Both through his family heritage and his personal experience (he was in Walsingham's house in Paris during the St. Bartholomew's Day Massacre), Sidney was a keenly militant Protestant. In the 1570s, he had persuaded John Casimir to consider proposals for a unified Protestant effort against the Catholic Church and Spain; in the early 1580s, he argued unsuccessfully for an assault on Spain itself. In 1585, his enthusiasm for Protestant struggle was allowed full expression when he was made governor of Flushing in the Netherlands. In the Netherlands, he consistently urged boldness on his superior, the Earl of Leicester. He conducted a successful raid on Spanish forces near Axel in July, 1586; later that year, he joined Sir John Norris in the Battle of Zutphen. During the siege, he was shot in the thigh and died twenty-two days later.

Sidney's body was returned to London and interred in St. Paul's Cathedral on February 16, 1587. Already in life, but especially after his death, he had become for many English people the epitome of a courtier: learned and politic, but at the same time generous, brave, and impulsive. Never more than a marginal figure in the politics of his time, he was memorialized as the flower of English manhood in Edmund Spenser's Astrophel, one of the greatest of English Renaissance elegies.

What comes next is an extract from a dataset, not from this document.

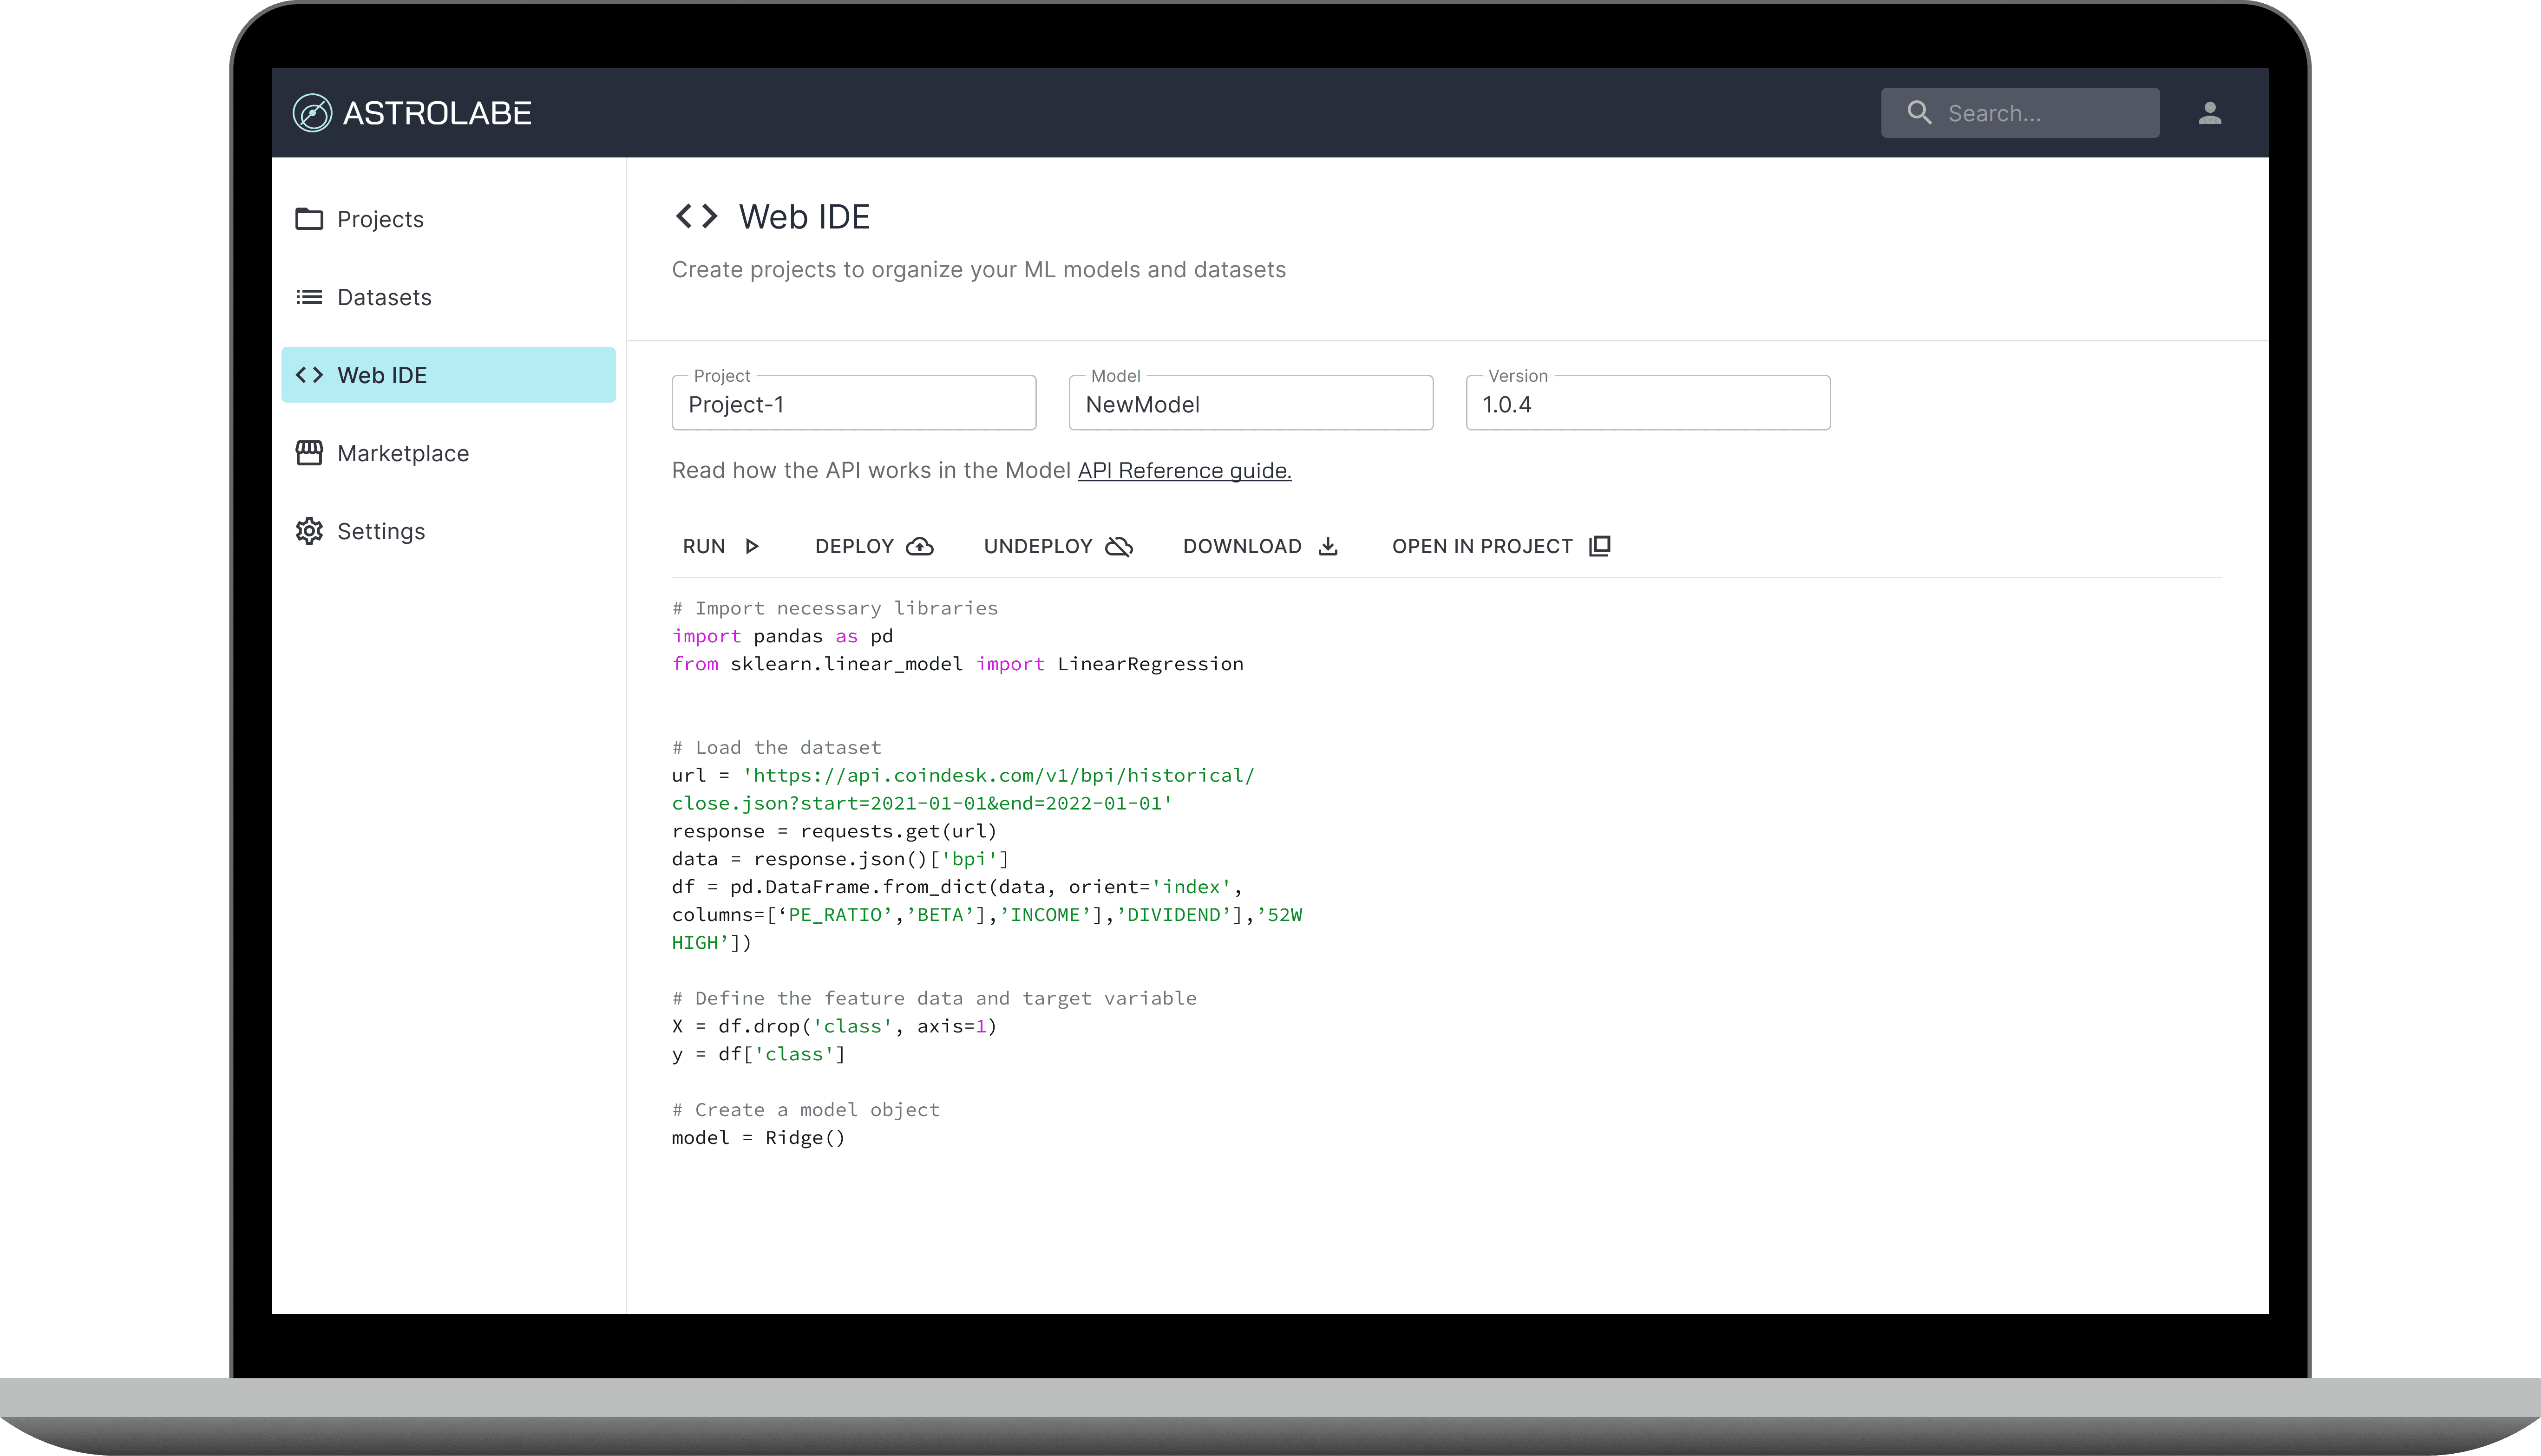Click the Settings gear icon in sidebar

tap(309, 531)
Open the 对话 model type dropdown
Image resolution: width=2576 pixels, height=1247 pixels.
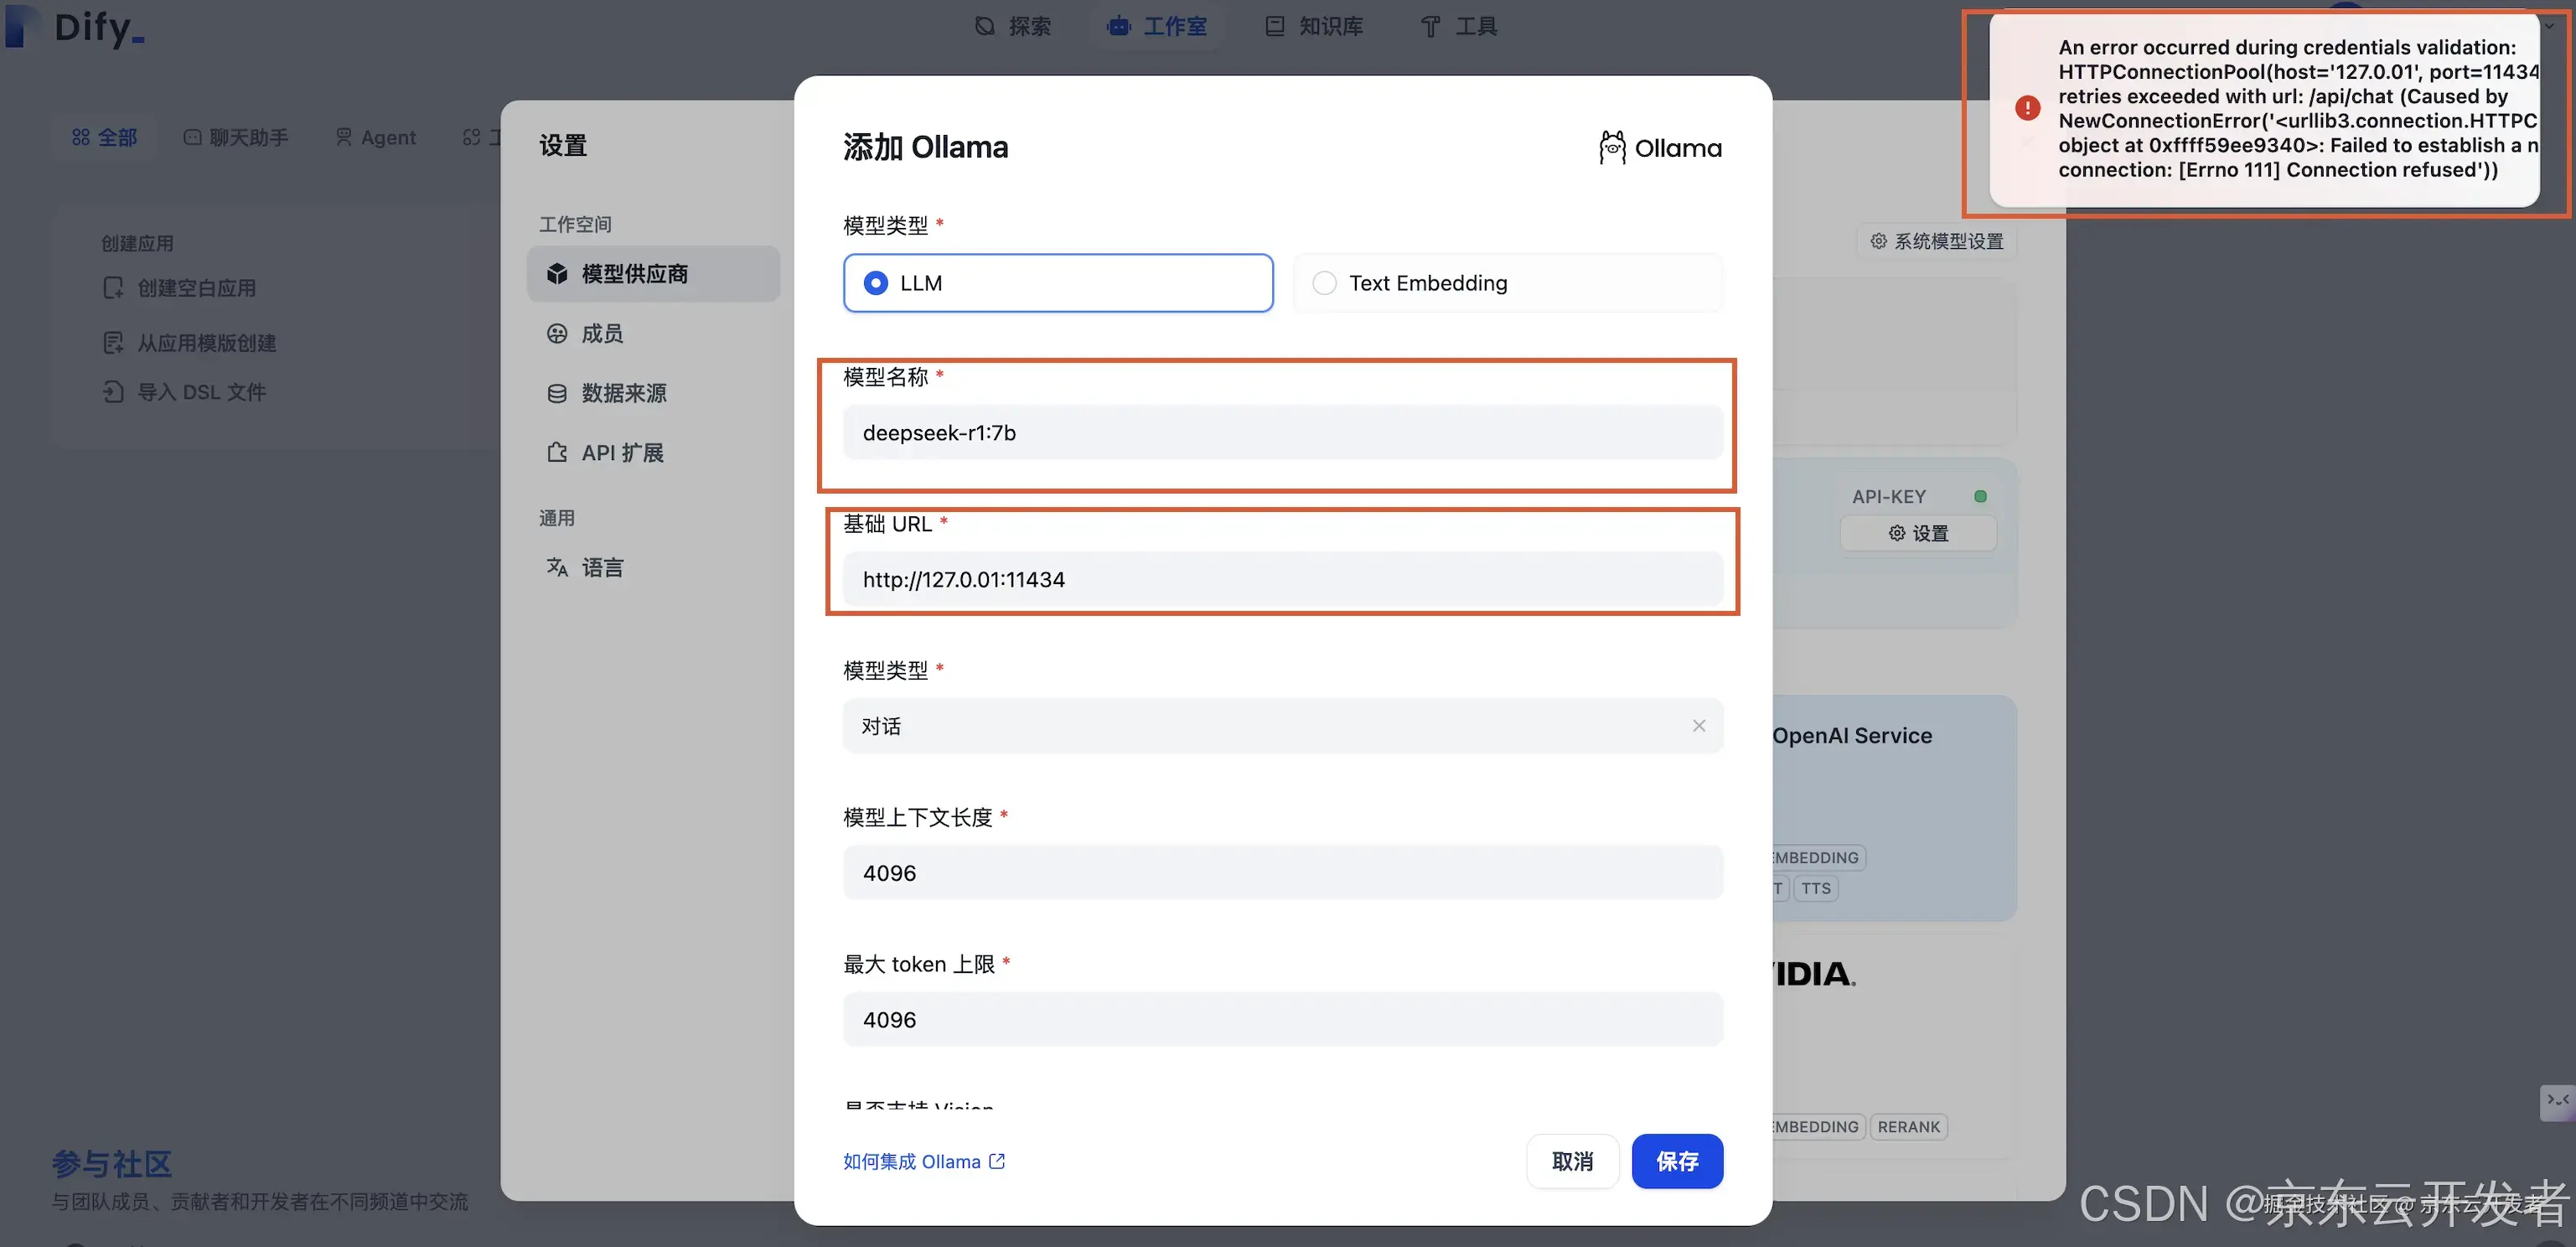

The most famous story about Sir Philip (intended as an illustration of his noble character) is that, while dying, he gave his water-bottle to another wounded soldier, saying, "Thy need is greater than mine". An early biography of Sidney was written by his friend and schoolfellow, Fulke Greville.

The Rye House conspirator, Algernon Sydney, was Sir Philip's great-nephew.